Copy the rows below verbatim, from the line containing "This screenshot has height=840, width=1409." through the line containing "(x=403, y=459)", and omit the pictures from your answer.

EXTRACTED ENTRIES ->
>> START

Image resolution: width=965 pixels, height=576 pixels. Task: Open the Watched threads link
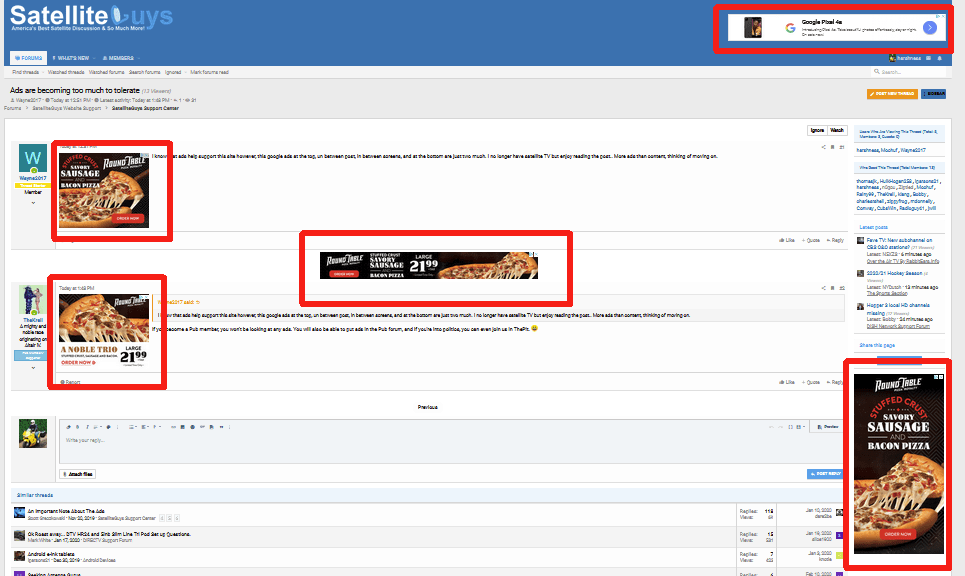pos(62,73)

>> END
>> START

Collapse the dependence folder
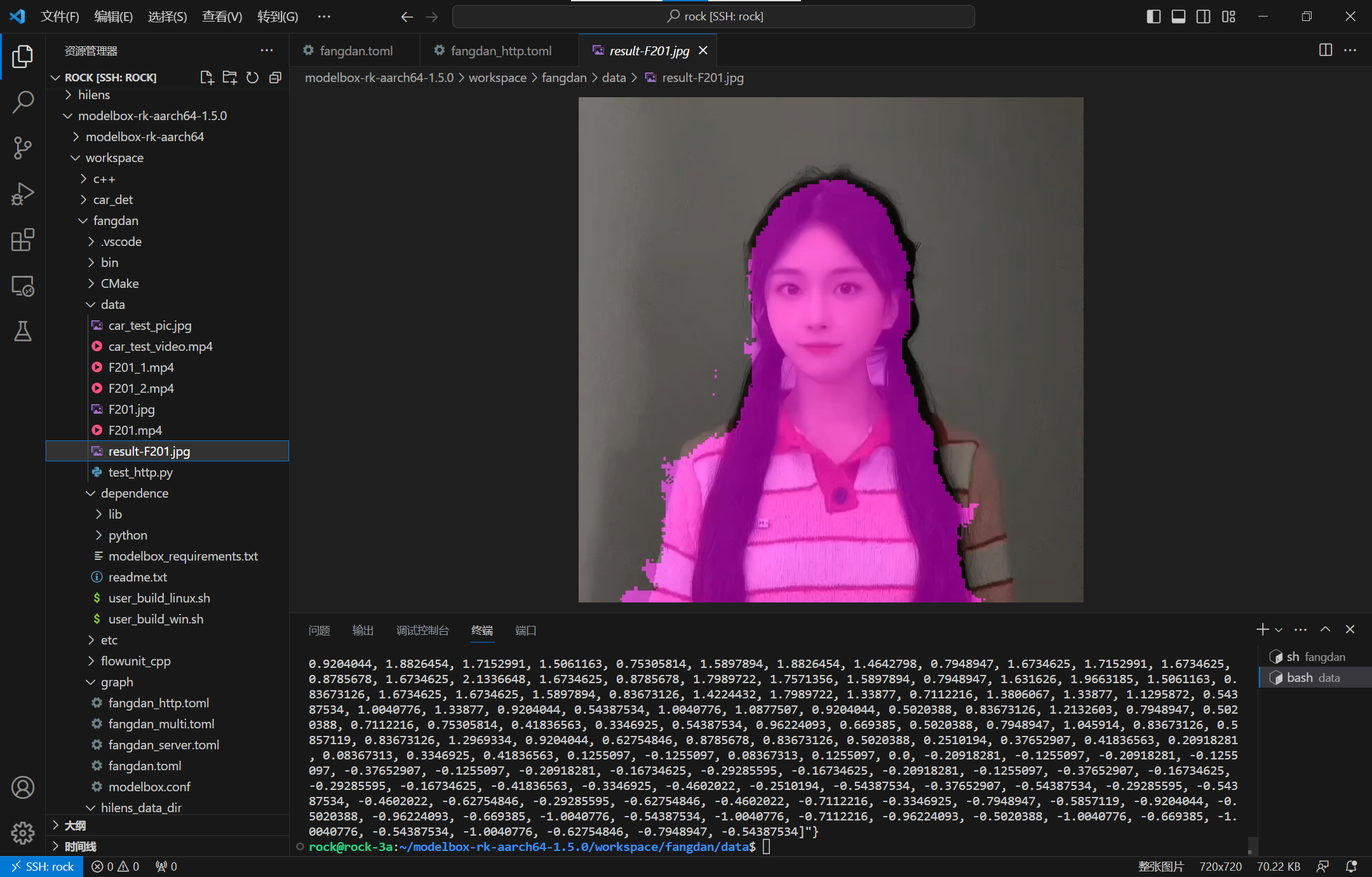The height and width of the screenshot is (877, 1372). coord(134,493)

>> END
>> START

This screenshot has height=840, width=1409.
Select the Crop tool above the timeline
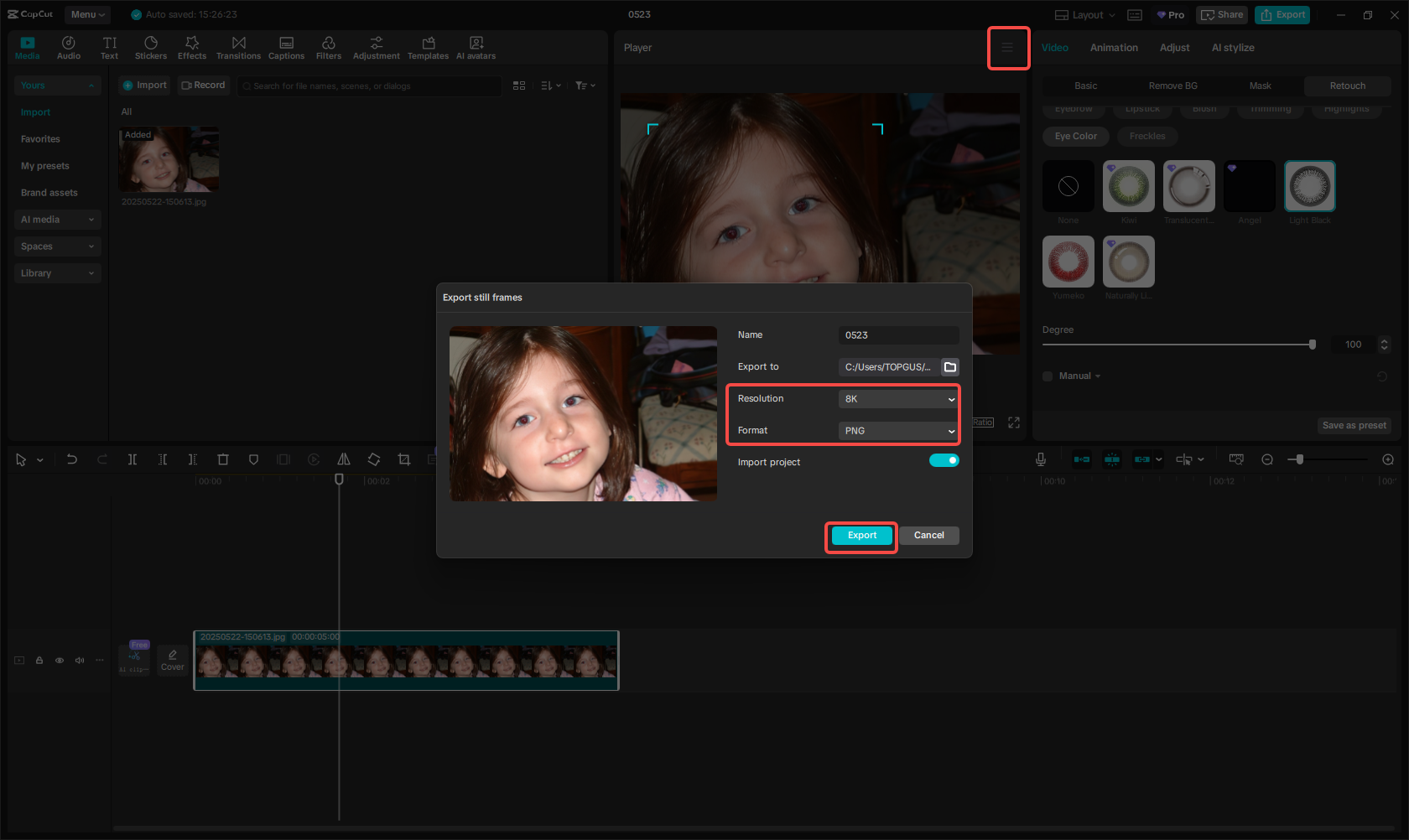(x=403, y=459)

>> END

OUTPUT ->
This screenshot has height=840, width=1409.
Select the Crop tool above the timeline
(x=403, y=459)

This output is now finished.